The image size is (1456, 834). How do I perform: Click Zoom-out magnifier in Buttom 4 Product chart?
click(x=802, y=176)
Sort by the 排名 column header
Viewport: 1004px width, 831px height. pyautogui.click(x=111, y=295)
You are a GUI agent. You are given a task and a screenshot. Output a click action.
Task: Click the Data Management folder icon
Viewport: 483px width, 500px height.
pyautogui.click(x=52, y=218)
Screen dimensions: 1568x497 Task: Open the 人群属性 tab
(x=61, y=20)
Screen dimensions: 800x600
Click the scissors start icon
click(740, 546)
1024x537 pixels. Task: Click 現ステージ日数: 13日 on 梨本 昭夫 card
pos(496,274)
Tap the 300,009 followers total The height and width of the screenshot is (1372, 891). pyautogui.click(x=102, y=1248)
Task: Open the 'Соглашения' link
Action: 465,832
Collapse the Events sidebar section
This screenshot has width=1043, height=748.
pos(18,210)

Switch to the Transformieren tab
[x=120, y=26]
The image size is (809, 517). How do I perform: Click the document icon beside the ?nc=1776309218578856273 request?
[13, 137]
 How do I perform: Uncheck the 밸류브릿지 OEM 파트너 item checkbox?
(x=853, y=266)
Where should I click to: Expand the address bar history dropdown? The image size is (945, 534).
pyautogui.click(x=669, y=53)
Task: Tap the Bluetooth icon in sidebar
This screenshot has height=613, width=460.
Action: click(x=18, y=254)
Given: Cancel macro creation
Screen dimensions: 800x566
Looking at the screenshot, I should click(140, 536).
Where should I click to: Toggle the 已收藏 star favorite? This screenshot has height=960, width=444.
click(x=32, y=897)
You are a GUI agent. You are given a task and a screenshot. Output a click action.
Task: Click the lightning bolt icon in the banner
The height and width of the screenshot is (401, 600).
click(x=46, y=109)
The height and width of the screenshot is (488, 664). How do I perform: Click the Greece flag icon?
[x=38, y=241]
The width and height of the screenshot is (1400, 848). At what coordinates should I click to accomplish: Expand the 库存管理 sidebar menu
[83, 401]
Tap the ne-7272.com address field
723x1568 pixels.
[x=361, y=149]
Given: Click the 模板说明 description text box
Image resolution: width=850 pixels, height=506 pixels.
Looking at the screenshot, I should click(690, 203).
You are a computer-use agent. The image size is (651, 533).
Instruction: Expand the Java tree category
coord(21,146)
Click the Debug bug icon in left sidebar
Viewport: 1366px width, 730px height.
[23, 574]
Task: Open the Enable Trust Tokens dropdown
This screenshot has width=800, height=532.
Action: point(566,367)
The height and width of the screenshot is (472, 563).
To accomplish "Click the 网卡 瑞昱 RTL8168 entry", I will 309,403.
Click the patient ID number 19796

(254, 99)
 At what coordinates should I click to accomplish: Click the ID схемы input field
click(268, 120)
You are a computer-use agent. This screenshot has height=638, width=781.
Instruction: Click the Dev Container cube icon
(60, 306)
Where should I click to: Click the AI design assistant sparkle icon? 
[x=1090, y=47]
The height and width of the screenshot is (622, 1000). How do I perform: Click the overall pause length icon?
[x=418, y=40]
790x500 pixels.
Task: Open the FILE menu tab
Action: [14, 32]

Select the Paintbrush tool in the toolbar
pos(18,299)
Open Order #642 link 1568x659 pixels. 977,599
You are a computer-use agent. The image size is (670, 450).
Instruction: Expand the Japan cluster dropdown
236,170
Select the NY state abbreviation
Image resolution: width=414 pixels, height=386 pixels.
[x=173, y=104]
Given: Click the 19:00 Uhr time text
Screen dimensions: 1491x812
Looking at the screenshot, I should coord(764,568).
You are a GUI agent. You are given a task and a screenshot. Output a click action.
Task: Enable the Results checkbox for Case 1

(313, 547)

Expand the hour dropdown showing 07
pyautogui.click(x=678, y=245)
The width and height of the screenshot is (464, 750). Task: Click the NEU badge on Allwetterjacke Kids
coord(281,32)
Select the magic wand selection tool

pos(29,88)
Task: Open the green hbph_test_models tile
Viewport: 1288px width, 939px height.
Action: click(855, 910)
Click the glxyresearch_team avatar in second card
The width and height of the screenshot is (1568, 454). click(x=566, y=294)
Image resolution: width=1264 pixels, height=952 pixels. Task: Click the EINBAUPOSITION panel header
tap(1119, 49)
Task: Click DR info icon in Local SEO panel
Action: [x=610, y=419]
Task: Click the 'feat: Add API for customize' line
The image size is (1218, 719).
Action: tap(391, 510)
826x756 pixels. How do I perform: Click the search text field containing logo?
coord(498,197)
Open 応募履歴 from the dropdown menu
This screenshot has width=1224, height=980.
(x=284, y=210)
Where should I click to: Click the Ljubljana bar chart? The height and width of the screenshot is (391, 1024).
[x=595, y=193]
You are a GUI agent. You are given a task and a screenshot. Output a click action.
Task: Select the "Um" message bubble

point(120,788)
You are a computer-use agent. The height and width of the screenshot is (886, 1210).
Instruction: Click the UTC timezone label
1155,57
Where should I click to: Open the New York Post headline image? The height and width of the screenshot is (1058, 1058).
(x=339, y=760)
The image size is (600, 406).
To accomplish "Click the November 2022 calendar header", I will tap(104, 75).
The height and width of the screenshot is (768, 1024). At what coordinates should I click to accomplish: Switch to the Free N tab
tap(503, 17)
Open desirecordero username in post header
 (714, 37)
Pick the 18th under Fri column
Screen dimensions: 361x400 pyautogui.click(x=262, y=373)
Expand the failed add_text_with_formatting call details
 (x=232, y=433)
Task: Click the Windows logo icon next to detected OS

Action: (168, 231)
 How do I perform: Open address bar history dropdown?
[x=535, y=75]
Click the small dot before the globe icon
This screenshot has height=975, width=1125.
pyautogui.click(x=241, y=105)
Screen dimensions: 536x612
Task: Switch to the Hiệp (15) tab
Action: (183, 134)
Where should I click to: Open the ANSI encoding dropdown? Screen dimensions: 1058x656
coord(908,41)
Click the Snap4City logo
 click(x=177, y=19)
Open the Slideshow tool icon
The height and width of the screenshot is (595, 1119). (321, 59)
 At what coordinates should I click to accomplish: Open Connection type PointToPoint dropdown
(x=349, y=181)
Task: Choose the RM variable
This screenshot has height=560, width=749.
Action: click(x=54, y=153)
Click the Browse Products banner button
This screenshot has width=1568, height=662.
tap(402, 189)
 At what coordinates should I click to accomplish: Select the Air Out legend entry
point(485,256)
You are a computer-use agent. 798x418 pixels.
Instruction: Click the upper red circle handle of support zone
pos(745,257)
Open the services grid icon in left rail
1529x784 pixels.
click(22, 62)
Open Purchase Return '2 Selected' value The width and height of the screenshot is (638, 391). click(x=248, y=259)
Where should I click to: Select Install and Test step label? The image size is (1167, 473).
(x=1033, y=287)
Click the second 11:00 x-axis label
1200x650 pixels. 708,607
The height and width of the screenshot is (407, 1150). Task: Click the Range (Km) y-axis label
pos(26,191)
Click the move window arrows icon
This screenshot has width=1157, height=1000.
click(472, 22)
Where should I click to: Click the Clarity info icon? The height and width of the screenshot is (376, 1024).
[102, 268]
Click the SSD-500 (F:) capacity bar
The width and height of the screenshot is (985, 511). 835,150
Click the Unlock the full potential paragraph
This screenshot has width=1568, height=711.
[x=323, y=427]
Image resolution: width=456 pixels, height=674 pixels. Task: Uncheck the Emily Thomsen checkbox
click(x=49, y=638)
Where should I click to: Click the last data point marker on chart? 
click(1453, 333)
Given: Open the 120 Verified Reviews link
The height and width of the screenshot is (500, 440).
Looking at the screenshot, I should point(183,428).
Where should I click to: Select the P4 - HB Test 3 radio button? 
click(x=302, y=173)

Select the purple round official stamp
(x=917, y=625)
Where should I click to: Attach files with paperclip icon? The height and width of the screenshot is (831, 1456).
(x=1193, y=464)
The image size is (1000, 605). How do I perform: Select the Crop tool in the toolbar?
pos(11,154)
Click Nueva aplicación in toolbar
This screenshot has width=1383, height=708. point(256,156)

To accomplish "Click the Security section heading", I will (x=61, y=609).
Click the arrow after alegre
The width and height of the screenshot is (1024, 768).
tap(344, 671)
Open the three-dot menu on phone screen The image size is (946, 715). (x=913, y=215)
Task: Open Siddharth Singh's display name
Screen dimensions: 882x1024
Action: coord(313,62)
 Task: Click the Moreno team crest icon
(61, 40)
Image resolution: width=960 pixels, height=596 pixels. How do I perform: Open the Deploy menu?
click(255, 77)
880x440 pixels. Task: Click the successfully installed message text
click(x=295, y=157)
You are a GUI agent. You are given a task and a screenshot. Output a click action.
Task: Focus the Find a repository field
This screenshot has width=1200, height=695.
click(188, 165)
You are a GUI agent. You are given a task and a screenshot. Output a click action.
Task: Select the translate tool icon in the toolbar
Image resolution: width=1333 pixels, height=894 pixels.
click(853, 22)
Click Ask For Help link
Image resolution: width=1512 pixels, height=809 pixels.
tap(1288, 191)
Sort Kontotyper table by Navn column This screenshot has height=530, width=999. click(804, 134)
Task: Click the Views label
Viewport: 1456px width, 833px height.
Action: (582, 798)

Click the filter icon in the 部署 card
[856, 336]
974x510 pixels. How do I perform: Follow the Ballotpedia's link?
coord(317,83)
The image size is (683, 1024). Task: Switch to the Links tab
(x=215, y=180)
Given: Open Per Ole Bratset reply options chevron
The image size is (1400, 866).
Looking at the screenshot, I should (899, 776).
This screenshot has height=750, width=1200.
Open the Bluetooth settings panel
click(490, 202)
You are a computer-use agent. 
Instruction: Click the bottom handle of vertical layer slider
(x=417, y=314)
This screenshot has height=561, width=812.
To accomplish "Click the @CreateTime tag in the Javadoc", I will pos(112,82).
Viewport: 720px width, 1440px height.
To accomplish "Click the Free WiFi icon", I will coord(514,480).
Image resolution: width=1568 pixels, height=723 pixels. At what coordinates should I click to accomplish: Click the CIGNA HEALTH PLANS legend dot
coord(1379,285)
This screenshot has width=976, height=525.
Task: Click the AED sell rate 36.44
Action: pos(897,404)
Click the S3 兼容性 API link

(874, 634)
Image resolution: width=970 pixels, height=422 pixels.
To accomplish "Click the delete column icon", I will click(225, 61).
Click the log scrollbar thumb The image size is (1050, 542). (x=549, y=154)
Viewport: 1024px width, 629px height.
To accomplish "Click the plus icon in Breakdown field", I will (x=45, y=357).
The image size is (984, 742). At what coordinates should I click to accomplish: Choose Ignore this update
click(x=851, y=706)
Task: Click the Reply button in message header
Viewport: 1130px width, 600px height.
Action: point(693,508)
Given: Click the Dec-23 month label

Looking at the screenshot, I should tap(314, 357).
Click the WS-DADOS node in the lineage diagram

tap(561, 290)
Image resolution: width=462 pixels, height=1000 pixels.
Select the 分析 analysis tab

# [EXERCISE]
Only the lines from the start of the material through the line containing "Screen dimensions: 800x600" should be repeated, and they should be repeated exactly.

# [TASK SOLUTION]
The image size is (1456, 834). How do I perform: Click Zoom-out magnifier in Buttom 4 Product chart?
click(x=802, y=176)
Sort by the 排名 column header
Viewport: 1004px width, 831px height. pyautogui.click(x=111, y=295)
You are a GUI agent. You are given a task and a screenshot. Output a click action.
Task: Click the Data Management folder icon
Viewport: 483px width, 500px height.
pyautogui.click(x=52, y=218)
Screen dimensions: 1568x497 Task: Open the 人群属性 tab
(x=61, y=20)
Screen dimensions: 800x600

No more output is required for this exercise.